● Data rows
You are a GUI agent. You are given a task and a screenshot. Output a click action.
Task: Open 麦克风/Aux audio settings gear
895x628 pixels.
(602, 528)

...

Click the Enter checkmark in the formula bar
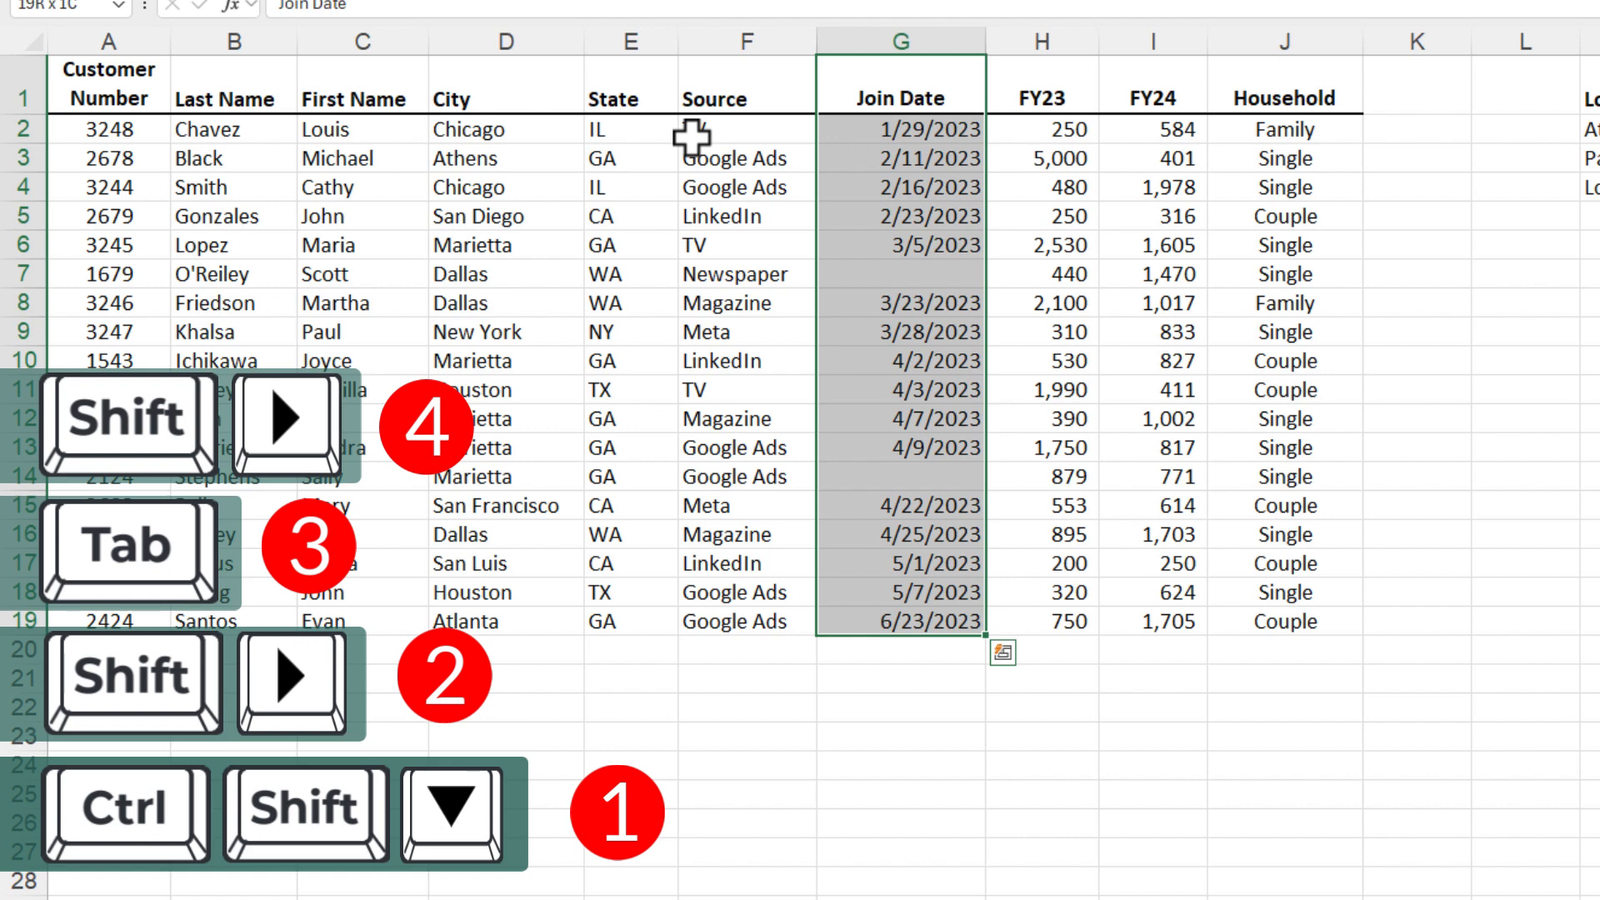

● Short exercise
Report every line of the material above that contains the string "checkmark". Case counts.

● Written solution
Click the Enter checkmark in the formula bar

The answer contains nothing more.